*** Information supplied ***
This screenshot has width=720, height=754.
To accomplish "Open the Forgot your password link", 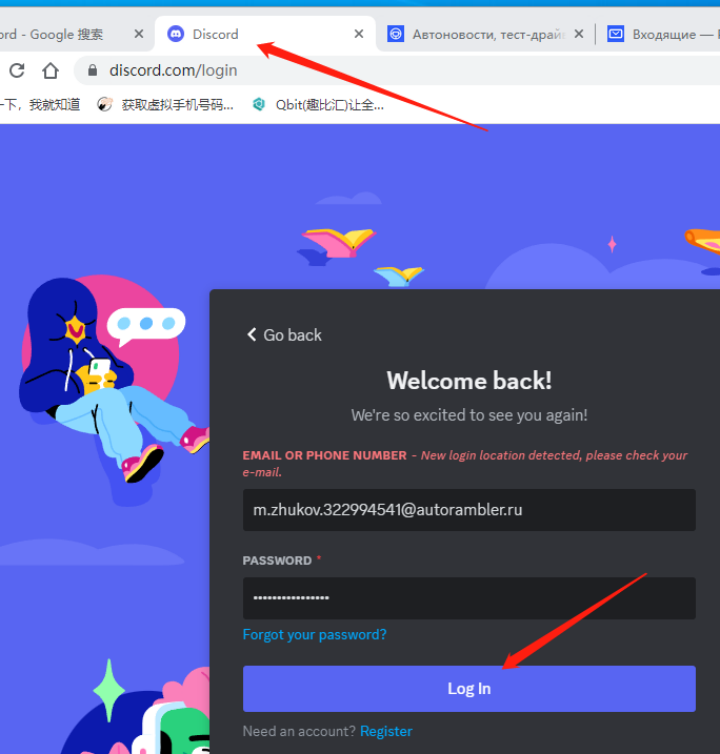I will coord(315,635).
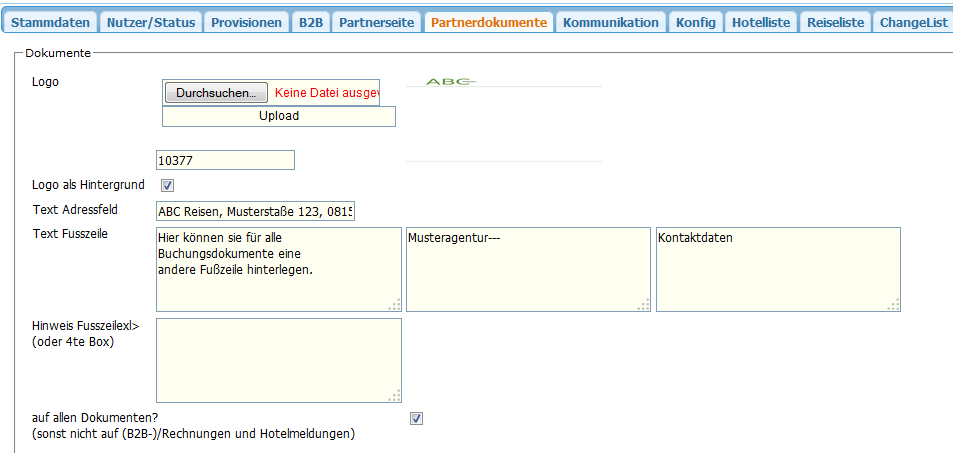Go to the Provisionen tab
Screen dimensions: 953x453
[x=246, y=22]
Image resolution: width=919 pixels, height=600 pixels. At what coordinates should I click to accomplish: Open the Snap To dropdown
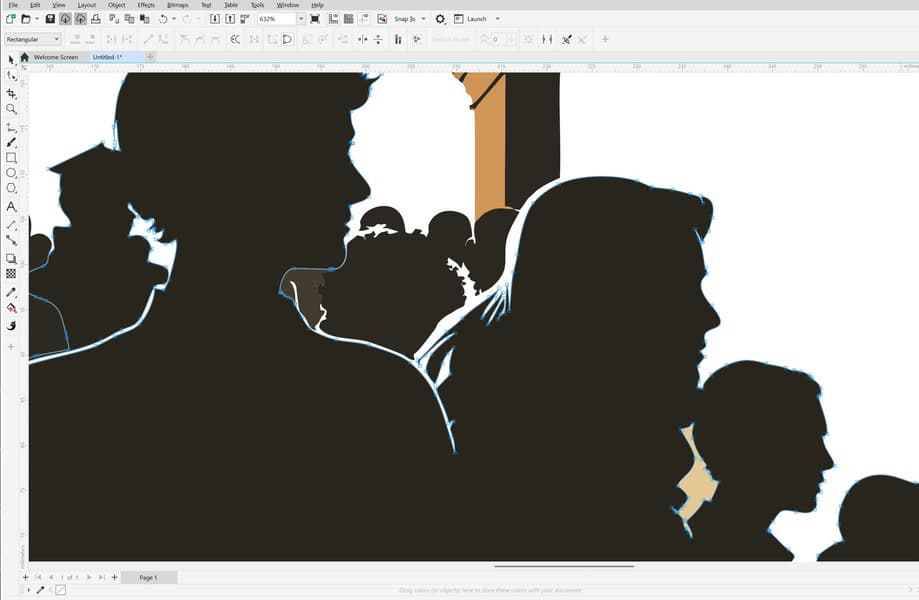(410, 19)
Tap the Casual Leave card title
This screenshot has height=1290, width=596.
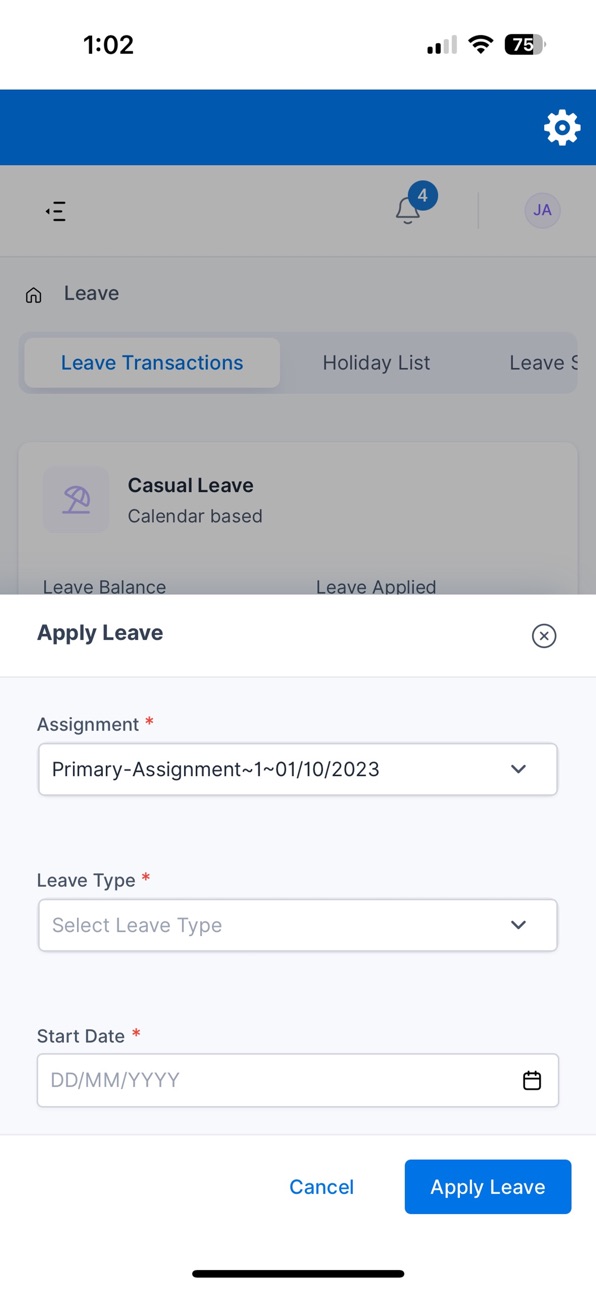coord(190,485)
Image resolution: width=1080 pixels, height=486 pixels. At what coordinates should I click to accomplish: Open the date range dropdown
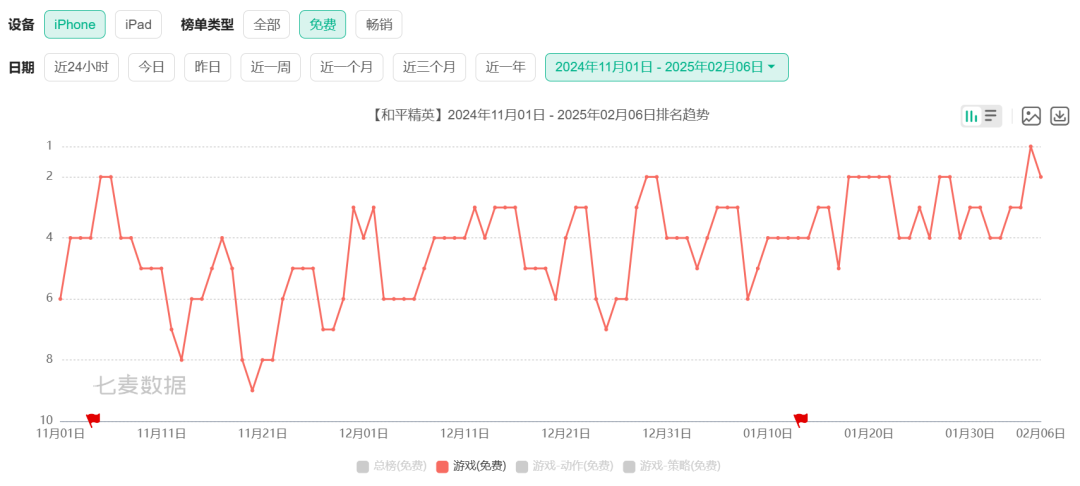point(666,67)
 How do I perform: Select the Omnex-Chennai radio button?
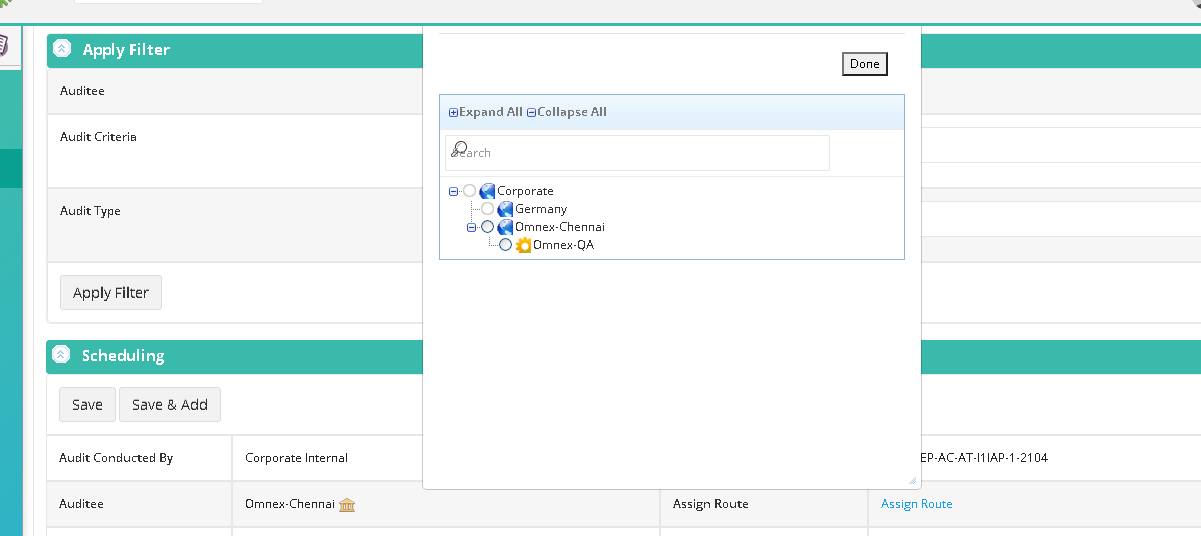point(487,227)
*** End of Information supplied ***
▶ [Your goal]:
"How do I perform: Select" marks the first line to copy; copy that line and every line after it through the last line of the listing, exactly and without pictures.

▶ [Your response]:
 How do I perform: Select the Omnex-Chennai radio button?
point(487,227)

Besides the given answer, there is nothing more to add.